In common with many authors, my career path did not form a straight line. I spent a rather lot of time reading as a child on the family farm. I favored mysteries early on, supplemented by regular doses of televised Sherlock Holmes, Charlie Chan, and The Thin Man movies. Later I wanted to be a secret agent, ideally Emma Peel, but was under no illusion that would ever happen. So I went to college to study English and Art, successfully avoiding my parents’ recommendation to major in something practical, like Accounting.
Teacher, landscape designer, cook, art gallery owner and visual artist are all on my resume, some of which bear no relationship to my Master of Arts degree from Valparaiso University. I kept writing during all this time, and also started blogging in the 1990’s, mostly about art and gardening. Then around 2010, I started a blog about downsizing and minimalist living, which led to self-publishing a small book about how to live with less, The Minimalist Woman’s Guide to Having It All, and a couple of minimalist/simplicity cookbooks.

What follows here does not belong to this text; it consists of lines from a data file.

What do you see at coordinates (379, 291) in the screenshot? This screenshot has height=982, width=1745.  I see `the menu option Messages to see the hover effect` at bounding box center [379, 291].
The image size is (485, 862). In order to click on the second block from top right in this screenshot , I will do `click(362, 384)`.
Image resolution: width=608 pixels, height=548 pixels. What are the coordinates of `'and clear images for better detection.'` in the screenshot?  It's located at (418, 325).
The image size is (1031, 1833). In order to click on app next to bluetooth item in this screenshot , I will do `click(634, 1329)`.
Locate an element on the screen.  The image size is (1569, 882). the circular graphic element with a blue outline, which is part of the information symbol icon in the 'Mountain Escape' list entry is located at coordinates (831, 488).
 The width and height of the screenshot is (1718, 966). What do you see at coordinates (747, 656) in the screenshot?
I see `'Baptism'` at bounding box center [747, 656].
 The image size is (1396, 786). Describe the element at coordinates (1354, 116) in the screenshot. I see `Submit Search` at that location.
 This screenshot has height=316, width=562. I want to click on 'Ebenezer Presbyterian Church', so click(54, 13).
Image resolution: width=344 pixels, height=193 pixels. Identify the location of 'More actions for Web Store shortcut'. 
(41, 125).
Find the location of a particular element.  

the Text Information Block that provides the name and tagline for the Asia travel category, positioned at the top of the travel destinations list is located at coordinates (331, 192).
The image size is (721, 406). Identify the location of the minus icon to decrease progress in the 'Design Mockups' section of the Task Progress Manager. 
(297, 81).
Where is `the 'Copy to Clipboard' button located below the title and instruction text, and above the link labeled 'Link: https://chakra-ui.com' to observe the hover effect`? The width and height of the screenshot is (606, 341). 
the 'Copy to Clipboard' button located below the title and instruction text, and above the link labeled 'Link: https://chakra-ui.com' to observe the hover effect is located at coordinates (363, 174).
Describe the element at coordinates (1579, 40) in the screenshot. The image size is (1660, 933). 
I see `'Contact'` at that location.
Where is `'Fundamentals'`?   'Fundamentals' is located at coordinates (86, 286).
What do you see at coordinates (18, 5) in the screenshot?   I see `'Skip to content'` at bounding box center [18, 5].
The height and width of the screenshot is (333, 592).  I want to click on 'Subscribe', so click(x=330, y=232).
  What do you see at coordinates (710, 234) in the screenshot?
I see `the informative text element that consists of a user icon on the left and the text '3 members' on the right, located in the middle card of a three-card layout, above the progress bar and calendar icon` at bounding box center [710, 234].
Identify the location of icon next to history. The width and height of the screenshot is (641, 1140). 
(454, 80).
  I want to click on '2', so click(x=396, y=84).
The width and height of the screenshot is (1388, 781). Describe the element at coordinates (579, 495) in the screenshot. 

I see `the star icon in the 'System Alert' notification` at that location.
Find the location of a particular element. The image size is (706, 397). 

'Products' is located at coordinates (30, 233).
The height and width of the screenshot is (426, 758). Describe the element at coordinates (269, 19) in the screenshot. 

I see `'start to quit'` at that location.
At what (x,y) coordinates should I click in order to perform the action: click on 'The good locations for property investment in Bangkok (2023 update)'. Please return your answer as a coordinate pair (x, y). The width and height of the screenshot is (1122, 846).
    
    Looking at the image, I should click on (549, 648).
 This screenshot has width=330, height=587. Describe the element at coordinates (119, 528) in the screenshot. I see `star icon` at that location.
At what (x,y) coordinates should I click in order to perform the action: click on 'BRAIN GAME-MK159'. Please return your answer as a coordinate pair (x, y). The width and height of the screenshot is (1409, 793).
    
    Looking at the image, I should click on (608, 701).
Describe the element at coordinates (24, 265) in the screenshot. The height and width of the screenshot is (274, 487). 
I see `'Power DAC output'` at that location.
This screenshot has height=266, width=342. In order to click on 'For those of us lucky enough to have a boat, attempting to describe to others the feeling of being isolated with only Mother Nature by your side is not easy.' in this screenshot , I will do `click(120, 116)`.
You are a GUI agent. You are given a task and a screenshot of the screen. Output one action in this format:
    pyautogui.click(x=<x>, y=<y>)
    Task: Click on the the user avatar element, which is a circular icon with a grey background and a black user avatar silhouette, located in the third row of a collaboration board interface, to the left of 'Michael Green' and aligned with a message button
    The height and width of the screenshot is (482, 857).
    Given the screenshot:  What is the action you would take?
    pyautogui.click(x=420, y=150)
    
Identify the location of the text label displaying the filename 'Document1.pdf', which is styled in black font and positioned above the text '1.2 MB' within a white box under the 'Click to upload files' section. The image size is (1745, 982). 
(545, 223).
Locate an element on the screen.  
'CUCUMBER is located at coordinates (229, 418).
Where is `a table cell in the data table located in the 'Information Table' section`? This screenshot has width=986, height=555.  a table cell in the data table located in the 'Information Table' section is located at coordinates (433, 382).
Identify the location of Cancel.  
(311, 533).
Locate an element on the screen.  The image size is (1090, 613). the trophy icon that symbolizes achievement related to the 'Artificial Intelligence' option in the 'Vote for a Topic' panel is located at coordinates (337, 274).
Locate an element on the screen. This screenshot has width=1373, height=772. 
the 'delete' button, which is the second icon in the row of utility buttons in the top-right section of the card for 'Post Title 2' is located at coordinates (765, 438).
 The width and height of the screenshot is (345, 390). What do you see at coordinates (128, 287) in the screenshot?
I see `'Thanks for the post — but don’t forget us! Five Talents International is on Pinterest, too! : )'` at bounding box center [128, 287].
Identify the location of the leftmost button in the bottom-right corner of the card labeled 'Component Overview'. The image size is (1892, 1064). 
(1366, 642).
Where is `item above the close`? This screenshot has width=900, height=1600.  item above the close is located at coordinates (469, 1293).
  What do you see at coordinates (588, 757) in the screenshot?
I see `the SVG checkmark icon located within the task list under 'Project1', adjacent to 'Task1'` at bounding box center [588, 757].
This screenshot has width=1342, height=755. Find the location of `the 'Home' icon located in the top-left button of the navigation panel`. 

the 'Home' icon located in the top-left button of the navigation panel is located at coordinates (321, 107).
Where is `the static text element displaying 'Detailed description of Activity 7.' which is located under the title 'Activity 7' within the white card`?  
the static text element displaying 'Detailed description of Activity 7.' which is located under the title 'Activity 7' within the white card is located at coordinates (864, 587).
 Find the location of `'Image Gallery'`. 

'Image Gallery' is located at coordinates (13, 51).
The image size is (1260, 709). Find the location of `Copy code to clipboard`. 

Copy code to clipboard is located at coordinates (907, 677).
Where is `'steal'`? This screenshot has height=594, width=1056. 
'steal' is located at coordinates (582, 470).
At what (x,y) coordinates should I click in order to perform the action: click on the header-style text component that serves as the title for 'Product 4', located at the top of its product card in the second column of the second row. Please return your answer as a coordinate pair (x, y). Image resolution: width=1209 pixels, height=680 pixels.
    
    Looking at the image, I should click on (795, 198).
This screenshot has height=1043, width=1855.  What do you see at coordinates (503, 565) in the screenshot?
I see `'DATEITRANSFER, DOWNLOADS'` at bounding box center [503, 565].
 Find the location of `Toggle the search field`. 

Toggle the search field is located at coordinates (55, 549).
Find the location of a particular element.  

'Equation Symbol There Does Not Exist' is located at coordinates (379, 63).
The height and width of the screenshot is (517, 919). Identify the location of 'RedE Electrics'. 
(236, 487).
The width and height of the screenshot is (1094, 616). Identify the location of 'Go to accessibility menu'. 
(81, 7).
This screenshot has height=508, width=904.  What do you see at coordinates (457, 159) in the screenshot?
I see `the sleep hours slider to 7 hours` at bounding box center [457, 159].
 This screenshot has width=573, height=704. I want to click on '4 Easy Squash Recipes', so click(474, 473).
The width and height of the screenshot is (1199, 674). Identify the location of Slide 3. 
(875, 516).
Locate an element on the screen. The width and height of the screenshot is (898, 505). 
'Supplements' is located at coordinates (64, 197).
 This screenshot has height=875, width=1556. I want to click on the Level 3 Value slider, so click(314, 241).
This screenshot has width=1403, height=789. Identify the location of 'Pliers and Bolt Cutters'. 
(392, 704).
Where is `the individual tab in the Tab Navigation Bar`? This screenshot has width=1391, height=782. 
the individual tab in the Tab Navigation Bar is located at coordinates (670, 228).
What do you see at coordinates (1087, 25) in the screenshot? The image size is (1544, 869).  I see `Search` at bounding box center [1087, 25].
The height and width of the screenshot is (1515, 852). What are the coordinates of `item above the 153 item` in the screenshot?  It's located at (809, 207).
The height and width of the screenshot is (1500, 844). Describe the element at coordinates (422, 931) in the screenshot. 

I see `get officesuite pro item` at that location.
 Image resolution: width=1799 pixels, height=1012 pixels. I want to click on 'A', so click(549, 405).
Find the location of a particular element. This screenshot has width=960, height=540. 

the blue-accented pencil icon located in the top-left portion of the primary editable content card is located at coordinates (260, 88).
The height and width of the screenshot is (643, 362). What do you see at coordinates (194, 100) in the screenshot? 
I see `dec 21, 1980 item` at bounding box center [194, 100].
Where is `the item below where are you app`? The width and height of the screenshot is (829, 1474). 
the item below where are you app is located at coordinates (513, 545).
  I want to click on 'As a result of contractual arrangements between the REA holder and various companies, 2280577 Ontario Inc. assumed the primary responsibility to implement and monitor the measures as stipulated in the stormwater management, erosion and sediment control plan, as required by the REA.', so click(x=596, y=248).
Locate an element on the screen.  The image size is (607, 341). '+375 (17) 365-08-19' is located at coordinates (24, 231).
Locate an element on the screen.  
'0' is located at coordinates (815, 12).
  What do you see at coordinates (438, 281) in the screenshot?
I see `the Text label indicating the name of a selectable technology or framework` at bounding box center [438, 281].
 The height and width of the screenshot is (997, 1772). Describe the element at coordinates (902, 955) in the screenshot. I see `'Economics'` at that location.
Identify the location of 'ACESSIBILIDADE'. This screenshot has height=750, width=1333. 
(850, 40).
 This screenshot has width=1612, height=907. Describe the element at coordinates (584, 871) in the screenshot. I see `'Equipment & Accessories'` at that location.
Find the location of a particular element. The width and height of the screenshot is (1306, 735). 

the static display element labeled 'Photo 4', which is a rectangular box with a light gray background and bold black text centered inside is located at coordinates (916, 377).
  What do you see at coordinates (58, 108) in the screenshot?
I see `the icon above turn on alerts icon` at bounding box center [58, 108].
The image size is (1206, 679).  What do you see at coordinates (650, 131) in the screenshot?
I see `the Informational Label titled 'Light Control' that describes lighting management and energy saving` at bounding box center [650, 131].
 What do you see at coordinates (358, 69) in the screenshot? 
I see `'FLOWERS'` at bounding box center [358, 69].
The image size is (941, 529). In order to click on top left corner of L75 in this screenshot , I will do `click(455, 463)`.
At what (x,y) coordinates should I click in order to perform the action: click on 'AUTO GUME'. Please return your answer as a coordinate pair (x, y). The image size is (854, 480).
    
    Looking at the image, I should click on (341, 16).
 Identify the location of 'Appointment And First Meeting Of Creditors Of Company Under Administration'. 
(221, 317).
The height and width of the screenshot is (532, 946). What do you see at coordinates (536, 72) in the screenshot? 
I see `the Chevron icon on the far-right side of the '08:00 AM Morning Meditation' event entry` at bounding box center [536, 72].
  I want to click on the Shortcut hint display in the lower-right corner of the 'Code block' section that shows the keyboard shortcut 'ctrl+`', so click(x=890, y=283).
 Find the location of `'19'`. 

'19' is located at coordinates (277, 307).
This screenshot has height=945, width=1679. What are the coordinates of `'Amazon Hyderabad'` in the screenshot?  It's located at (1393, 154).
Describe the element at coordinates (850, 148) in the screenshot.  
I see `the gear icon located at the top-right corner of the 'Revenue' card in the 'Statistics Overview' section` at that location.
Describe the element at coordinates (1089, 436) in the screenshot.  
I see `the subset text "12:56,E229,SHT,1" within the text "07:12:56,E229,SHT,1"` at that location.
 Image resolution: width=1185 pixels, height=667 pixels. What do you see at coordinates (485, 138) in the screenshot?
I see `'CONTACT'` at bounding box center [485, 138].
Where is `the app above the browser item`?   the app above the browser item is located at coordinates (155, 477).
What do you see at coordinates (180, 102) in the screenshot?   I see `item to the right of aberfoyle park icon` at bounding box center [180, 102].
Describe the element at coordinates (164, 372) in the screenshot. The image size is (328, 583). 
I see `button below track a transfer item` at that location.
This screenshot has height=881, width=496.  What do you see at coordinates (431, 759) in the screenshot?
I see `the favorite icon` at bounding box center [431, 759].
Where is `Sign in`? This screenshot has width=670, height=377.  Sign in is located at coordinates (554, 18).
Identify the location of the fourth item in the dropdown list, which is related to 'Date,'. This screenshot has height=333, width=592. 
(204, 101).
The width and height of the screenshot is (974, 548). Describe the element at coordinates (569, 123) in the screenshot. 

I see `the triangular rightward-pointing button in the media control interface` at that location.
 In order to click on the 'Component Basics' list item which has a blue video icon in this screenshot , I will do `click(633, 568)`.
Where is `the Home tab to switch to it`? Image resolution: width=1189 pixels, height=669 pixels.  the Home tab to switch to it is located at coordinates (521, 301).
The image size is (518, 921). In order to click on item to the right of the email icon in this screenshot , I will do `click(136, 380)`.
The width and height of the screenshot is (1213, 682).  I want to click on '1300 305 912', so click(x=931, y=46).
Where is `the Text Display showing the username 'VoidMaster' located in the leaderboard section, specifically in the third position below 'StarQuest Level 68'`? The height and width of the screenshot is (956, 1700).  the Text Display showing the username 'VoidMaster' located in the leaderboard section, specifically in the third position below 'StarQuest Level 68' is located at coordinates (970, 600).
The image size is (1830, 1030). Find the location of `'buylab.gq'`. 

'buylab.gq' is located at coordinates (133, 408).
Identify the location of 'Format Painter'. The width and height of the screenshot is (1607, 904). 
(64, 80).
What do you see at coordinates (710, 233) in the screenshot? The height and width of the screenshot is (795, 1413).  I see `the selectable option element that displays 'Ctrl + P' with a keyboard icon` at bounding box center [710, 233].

The freedom of self-publishing gave me the confidence to write and publish a small collection of flash fiction, Spirits of Place, in 2012. In so doing, I faced the realization that that’s what I really wanted to do, to write fiction, especially novels. It was my calling. And I wasn’t getting any younger.
Within weeks, I began to work on the first Charlotte Anthony mystery, and have been writing them ever since. The other aspects of my life were all satisfying in their own respective ways but nothing matches the deep fulfillment that I experience from creating a believable cast of characters and a world for them to inhabit.
My work and life as a writer would not have been possible without the support of my entire family. In particular, my husband–artist, photographer, and writer Steve Johnson–has been there every step of the way, from sounding board to copy editor, from coffee provider to reality checker, stepping up wherever and whenever needed. Steve Johnson’s website.
For the past twelve years we have been living in a small Indiana town, not far from Lake Michigan, and now in a part of town with millions of trees and zillions of birds, squirrels, bunnies, deer, and other wildlife.